In one scene, Damon drives the forklift, picks up a pallet of boxes, raises it and places it on top of other boxes. In another scene, he drives the forklift without any load.
Inadvertently, at one point the Damon-driven forklift "rubbed paint onto a metal box in which we store empty pallets", Peterson said. "He pushed the box against a column but with so little impact it did not set off the ShockWatch unit."
In another scene, the film crew used Peterson's office for a simulated firing of Damon's character.
"C&H had about 40 extras available, some of whom were selected to be in scenes," Peterson says.

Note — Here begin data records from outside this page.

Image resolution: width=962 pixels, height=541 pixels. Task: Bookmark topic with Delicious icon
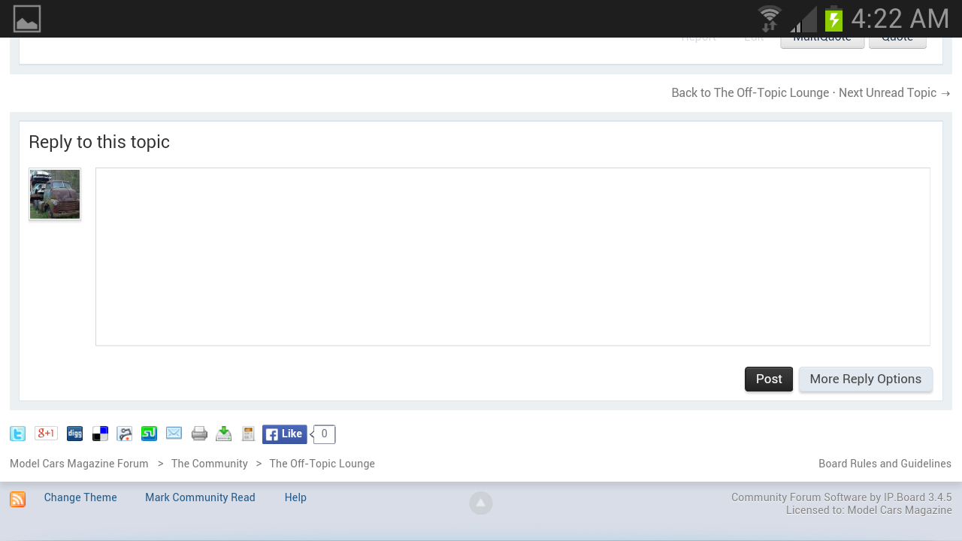click(x=100, y=434)
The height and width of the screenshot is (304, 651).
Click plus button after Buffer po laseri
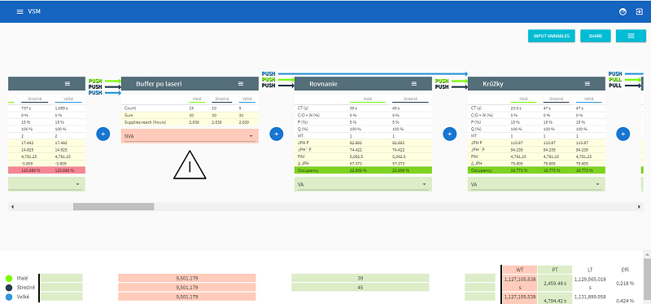tap(277, 134)
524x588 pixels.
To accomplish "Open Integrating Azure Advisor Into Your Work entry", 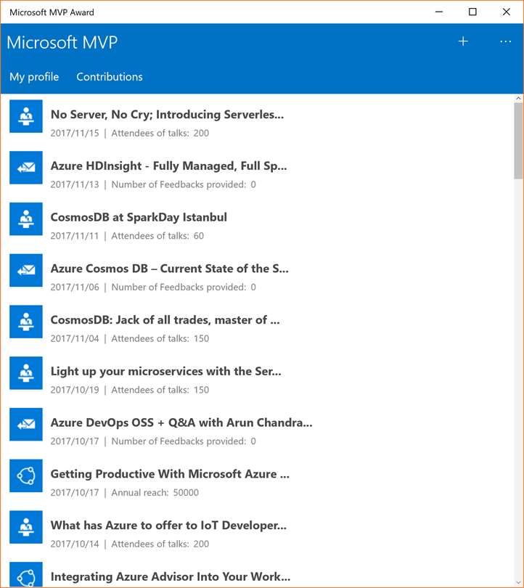I will (170, 576).
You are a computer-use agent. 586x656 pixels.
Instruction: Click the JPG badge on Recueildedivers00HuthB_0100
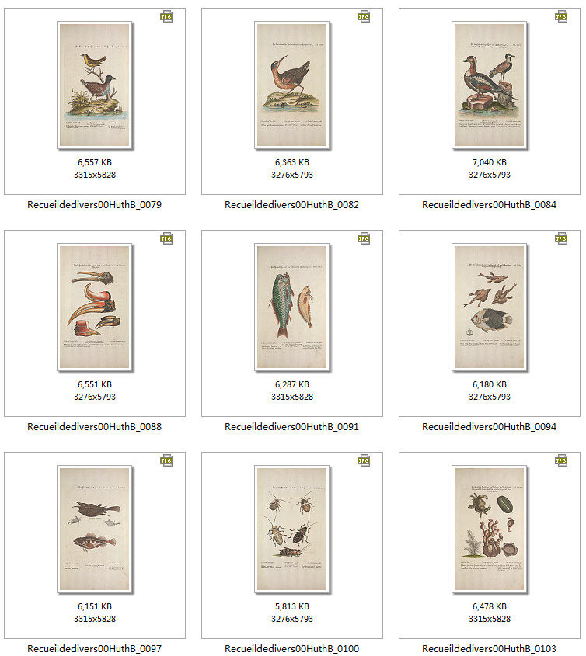364,460
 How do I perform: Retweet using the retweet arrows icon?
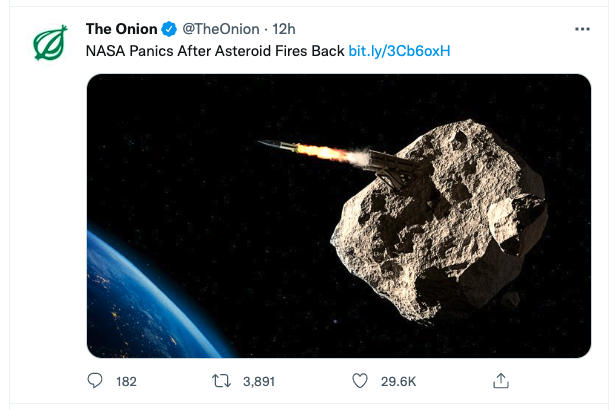(x=225, y=381)
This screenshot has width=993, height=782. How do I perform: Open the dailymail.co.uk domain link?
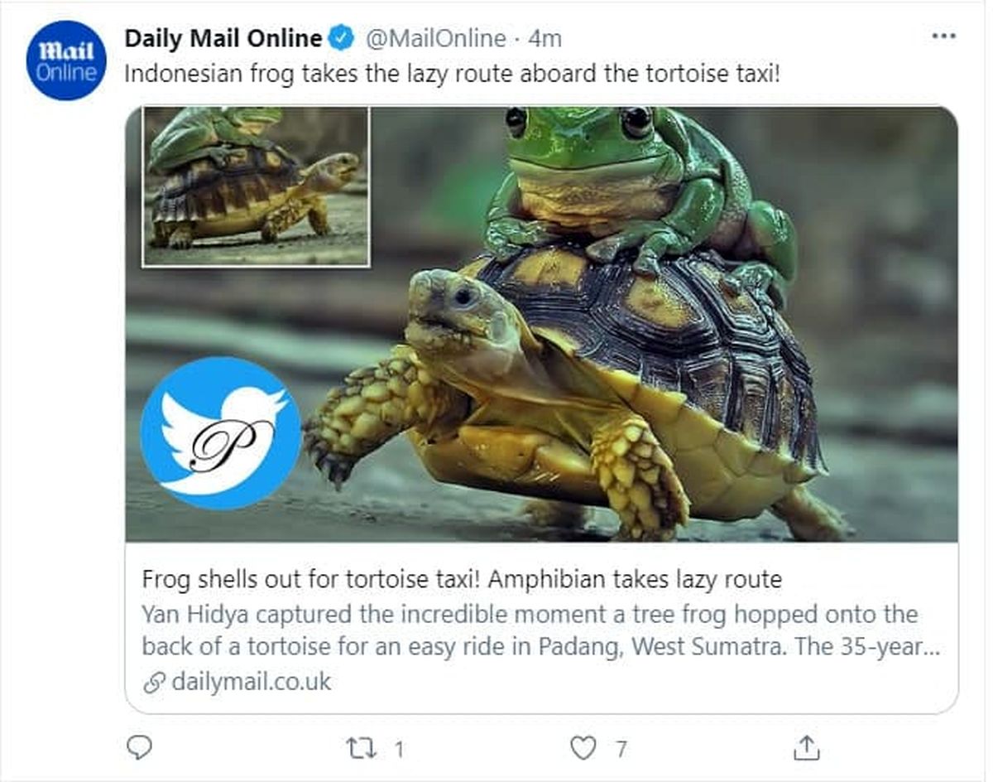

Until he sees the movie himself, Peterson is unaware of what scenes from C&H Sugar made the final cut. Principal photography occurred from October 2009 to February 2010 and included locations in London, San Francisco, Paris and Hawaii.
Peterson saw the crew take images of a nearby bridge that crosses the tidal Carquinez Strait near San Pablo Bay. While on the set, Eastwood was heard saying: "I've been driving across that bridge looking at the refinery since I was a little kid."
C&H Sugar has roots extending back to 1906 and a long history of refining and packaging sugar in Crockett, which is about 28 miles (45 km) north east of downtown San Francisco. American Sugar Refining Inc, of Yonkers, New York, acquired C&H in 2005.
The Crockett site employs about 500, including nearly 100 people in the warehouse. The operation uses 25 leased electric Yale forklifts for most tasks and, to handle peak workloads, also has more than 15 Crown and Yale brand "older electric forklifts", Peterson says.
The Union City, California, facility of Yale dealership Pacific Material Handling Solutions Inc services the Damon-driven forklift and other C&H Sugar equipment under a Yale flat-rate guaranteed-maintenance program.
"Hereafter" interweaves and merges three parallel stories about three people impacted by death in different ways. Damon plays the role of George, a US factory worker who can communicate with the dead. The female lead is Belgian actress Cécile de France, who plays French television journalist Marie.
Movie distributor Warner Bros is marketing "Hereafter" as a Damon vehicle with a studio effort to get him nominated in the lead actor category for a possible Oscar from the American Academy of Motion Picture Arts and Sciences. A successful early screening of "Hereafter" at the 9-19 September Toronto International Film Festival appears to have reinforced that effort.